I always loved sport and being active regardless of my weight. Besides playing in a badminton league, during the summer months I started walking distances between 9-20 miles, two or three times a week, and monitoring my calorie expenditure.

 

5 Weight loss gifts

My clothing size had dropped from XXXL to Large. I was getting joy from shopping, being able to wear what I wanted and being able to go out and feel good about myself.

 

6 The transformation approach

My approach now is to stay lean and gain small amounts of muscle. The goal is a lean, but strong physique.

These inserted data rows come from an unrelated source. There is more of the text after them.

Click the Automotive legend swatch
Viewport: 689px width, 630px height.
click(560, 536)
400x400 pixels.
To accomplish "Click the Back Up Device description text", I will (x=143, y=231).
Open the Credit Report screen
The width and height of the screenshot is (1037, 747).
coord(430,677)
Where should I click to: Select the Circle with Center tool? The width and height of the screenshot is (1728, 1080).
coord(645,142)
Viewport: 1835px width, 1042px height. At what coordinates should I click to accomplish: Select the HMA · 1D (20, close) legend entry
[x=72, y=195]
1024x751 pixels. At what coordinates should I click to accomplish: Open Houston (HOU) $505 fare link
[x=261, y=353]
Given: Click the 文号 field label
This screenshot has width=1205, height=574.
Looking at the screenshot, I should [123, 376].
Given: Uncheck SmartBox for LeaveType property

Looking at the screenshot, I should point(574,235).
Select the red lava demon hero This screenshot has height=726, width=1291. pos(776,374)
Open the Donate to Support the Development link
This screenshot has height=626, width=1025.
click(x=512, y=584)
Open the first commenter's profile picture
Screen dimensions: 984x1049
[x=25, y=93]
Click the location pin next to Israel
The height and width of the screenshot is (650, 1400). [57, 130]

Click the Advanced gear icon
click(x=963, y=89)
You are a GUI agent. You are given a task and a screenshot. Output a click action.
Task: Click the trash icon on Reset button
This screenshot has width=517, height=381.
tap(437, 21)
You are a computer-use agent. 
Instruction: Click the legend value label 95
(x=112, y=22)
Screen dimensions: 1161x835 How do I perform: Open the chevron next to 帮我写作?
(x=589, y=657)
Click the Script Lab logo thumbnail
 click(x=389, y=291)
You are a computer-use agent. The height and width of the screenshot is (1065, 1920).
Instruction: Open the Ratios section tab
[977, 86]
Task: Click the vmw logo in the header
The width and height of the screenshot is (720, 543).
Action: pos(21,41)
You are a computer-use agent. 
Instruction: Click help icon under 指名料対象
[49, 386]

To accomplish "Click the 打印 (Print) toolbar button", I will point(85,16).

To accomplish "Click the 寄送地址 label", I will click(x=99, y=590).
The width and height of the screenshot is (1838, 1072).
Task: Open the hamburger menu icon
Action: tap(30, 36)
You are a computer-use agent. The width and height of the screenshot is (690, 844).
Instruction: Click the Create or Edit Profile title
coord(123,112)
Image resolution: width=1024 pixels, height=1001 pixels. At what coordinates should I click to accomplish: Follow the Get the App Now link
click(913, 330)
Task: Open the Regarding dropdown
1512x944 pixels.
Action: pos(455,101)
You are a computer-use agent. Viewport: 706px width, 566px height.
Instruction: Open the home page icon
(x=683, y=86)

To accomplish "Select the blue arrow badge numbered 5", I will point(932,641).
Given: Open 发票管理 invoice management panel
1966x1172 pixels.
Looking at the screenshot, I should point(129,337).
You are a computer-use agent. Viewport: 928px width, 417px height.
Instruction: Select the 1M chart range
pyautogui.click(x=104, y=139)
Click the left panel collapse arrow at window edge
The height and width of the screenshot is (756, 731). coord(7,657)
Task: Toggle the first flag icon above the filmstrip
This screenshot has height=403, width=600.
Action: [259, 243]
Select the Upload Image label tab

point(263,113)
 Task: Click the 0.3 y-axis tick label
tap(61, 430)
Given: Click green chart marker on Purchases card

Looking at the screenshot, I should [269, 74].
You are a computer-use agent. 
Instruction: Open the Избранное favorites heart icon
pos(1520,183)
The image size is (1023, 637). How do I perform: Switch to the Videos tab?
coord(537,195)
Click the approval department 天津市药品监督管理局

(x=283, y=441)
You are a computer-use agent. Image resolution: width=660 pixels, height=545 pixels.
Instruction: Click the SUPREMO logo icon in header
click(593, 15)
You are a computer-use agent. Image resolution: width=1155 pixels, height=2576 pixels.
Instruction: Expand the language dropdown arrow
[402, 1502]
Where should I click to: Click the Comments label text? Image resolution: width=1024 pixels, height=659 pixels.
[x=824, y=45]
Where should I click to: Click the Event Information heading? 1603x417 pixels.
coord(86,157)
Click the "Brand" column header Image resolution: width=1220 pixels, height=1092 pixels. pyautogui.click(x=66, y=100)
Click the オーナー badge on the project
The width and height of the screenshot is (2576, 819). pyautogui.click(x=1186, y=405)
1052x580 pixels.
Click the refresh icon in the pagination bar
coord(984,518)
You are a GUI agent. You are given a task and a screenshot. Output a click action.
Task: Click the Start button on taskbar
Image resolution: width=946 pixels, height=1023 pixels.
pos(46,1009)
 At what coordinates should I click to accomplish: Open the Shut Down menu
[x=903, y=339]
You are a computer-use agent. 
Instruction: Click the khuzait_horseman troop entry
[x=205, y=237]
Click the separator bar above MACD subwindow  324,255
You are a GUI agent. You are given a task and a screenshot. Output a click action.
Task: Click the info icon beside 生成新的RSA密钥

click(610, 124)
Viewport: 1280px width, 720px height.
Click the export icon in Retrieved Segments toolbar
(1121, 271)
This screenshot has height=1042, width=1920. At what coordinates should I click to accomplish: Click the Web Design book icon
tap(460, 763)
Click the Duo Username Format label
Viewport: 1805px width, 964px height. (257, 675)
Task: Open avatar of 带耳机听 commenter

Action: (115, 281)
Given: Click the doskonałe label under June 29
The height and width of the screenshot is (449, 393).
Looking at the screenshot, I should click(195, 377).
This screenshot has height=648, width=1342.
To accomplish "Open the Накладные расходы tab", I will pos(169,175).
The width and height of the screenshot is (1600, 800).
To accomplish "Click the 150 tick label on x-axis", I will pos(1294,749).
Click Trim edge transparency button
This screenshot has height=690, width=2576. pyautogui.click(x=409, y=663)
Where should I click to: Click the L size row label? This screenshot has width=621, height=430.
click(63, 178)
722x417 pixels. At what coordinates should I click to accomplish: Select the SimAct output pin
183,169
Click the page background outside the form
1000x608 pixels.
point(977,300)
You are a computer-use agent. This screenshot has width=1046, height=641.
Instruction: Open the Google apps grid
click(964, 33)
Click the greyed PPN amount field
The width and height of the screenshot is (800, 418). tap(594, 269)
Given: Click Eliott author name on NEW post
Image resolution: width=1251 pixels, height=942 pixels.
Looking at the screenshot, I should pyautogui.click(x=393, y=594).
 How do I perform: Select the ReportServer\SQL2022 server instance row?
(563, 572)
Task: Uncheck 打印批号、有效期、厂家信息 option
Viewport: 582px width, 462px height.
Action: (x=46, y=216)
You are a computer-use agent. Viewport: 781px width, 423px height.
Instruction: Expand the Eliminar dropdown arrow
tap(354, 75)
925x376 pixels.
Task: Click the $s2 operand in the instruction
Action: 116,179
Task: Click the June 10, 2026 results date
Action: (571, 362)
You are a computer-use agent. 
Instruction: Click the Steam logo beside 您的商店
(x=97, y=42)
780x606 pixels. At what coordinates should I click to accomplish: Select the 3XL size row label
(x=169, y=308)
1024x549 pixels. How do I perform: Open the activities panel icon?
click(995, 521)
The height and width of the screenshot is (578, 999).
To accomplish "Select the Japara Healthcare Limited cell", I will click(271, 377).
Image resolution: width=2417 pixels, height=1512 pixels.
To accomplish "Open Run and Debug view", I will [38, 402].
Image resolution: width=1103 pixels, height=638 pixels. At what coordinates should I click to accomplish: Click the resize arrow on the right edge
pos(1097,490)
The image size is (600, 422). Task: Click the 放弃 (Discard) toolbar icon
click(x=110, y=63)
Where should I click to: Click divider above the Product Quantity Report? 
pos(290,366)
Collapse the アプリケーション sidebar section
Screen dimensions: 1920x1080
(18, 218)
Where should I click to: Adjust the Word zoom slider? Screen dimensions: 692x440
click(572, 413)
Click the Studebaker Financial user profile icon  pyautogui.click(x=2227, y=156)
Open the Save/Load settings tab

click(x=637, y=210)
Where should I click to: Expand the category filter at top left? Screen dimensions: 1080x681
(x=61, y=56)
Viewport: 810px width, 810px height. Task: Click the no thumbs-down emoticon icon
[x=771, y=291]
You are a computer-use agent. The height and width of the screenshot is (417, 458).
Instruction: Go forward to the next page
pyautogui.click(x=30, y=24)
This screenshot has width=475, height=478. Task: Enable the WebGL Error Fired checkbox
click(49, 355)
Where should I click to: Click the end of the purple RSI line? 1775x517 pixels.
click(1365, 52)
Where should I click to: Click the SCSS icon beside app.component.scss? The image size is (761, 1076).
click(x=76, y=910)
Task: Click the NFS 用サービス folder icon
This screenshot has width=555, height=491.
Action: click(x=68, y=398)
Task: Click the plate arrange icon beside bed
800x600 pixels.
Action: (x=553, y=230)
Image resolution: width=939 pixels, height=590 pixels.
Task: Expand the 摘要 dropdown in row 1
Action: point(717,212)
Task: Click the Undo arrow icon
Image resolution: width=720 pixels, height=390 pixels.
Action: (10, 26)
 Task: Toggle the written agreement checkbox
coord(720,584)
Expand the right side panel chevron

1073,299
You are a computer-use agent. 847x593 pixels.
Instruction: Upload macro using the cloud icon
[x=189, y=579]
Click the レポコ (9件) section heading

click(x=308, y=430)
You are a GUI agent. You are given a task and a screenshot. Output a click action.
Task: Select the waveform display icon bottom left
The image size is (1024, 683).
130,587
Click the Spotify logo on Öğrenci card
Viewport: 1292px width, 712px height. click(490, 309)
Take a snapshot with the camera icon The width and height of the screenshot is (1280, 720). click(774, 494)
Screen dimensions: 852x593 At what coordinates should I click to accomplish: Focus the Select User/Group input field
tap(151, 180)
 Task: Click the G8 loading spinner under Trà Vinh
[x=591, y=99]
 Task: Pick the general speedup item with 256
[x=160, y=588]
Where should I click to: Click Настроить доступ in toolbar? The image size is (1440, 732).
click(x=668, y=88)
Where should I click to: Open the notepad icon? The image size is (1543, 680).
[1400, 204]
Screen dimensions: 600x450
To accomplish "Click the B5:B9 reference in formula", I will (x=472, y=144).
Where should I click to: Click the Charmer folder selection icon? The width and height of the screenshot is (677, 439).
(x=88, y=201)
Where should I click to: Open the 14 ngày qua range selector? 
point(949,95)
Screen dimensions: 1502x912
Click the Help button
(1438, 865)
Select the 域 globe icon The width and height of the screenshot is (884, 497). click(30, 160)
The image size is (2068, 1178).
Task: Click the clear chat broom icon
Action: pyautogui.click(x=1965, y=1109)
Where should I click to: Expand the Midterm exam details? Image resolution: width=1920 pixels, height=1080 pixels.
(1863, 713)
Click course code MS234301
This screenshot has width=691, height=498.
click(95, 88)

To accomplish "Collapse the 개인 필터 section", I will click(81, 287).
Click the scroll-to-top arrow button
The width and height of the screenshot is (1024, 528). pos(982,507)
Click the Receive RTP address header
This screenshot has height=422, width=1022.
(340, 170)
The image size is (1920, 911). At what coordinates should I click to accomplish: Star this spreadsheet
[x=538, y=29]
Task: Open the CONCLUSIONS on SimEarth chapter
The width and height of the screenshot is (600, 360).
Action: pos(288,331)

I continue to learn different lifting techniques in the gym through my PTs and through my own research from books, videos and forums

 

7 Gaining principles

I train 5-6 days a week and sessions last between 60-90 minutes unless I do H.I.I.T cardio beforehand. I use heavy sets (4 x 10 reps, 80%-80%-90%-100%) to attack a muscle group with 6-7 different exercises.

 

8 Counting down the lbs

My current macros are roughly 50% protein, 30% carbs and 20% fats hitting between 1750-2250 calories a day depending on my training that day, and also how I feel the next day and If I feel I need a few extra calories to recover.

 

9 Transforming soundtrack

I don’t have music on during my weight sessions but during H.I.I.T training these are at the right tempo to really push myself during sprints to give me that extra 10%! Ludacris, Clean Bandit, The Chainsmokers, Alex Gaudino, and Linkin Park.

 

Anthony Boon Transformation

 

10 The split

I monitor my fatigue closely and may throw in extra rest as needed, but generally my split looks like this:
Monday – Shoulders
Tuesday – Back
Wednesday – H.I.I.T, Chest
Thurs – rest
Friday – Biceps/Triceps
Saturday – H.I.I.T, Lower Back/Legs
Sunday – Chest/Triceps (Light)

 

11 Desert for breakfast

I love Icelandic yogurt with chopped up bananas and a handful of blueberries. The yoghurt contains 32g of protein which is filling and helps my muscles recover. The fruit adds potassium and flavour.

 

12 What supp?

PhD Diet Whey – 50g serving. This lower calorie option suits my goal of losing body fat and I love the flavors
Pre/during Workout – EVLution Nutrition BCAA Energy (26g serving)
Gives me an energy boost towards the end of my workout. The BCAA’s help my recovery with no extra calories
L-Carnitine – 2 x 3 tablets daily – helps lose fat by using fatty acids as an energy source

 

13 Night nibble

Chicken, wholewheat pasta and a bowl of mixed salad with a low-calorie salsa sauce. This is one of my favorite, effortless meals to make after a long session. It gives me plenty of protein with quality carbs to help the recovery process after my workout.

 

14 Killa eats

Grenade Carb Killa protein bars taste great and are low in fat. I can also put rice cakes with anything…soup, salads or with some low calorie spread – the perfect snack!

 

15 Maintaining happiness

The joy I get from going to the gym makes me go back. I no longer need food to keep me happy. I have days where I may binge at a party and eat what I want but the important thing is my reaction the next day. I’m straight back onto my routine

 

16 Scaling down

Scale weight isn’t as important to me as it was but I still like to count my calories, protein and water intake. This will help with my goal this year of adding lean muscle and keeping my excess skin at a minimum. I am looking to take up a career in personal training to help others who were like me.